**Exercise objective**
Look below for the line that has "Task: Open the Hash SHA-256 dropdown". Set down the lines from there through the line that has "489x394 pixels.", exactly as written.

**Data for the task**
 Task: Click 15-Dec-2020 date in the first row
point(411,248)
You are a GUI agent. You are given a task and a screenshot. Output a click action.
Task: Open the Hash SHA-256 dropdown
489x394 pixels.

==

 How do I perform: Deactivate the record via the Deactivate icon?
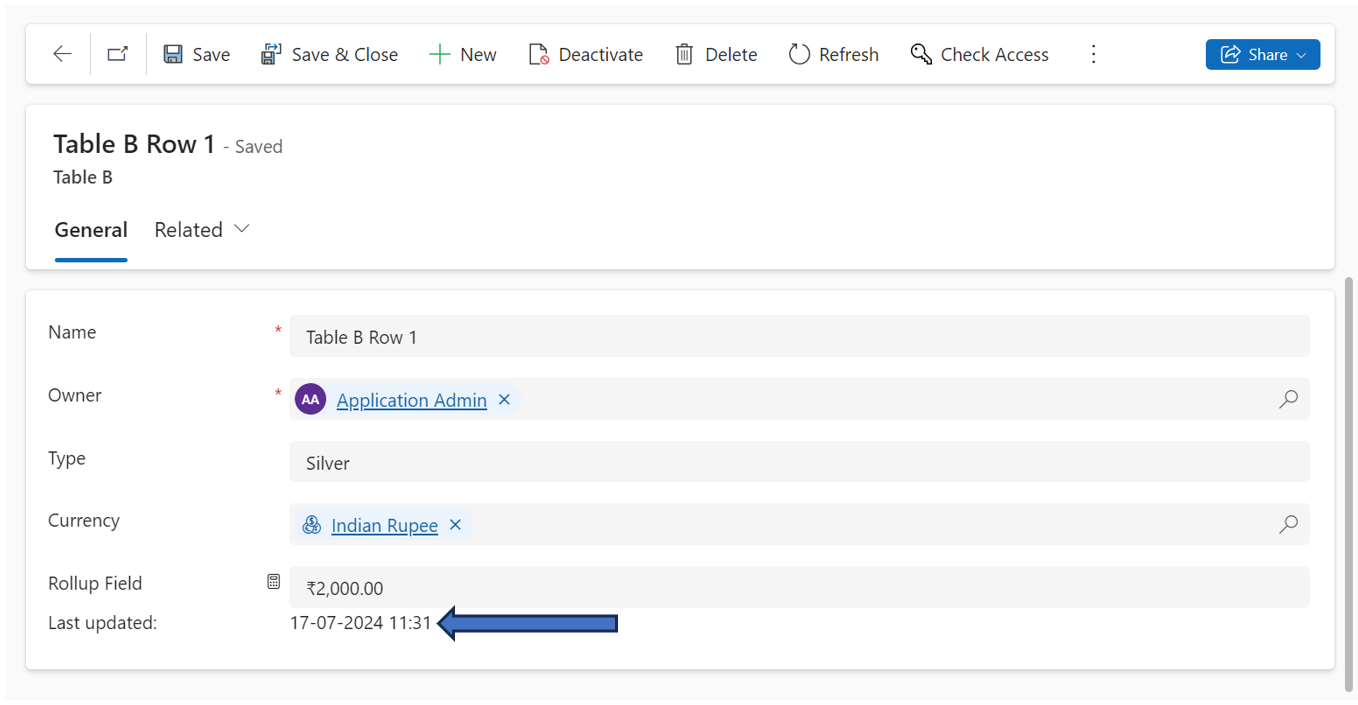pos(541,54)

**Answer space**
Task: Open the Hash SHA-256 dropdown
489x394 pixels.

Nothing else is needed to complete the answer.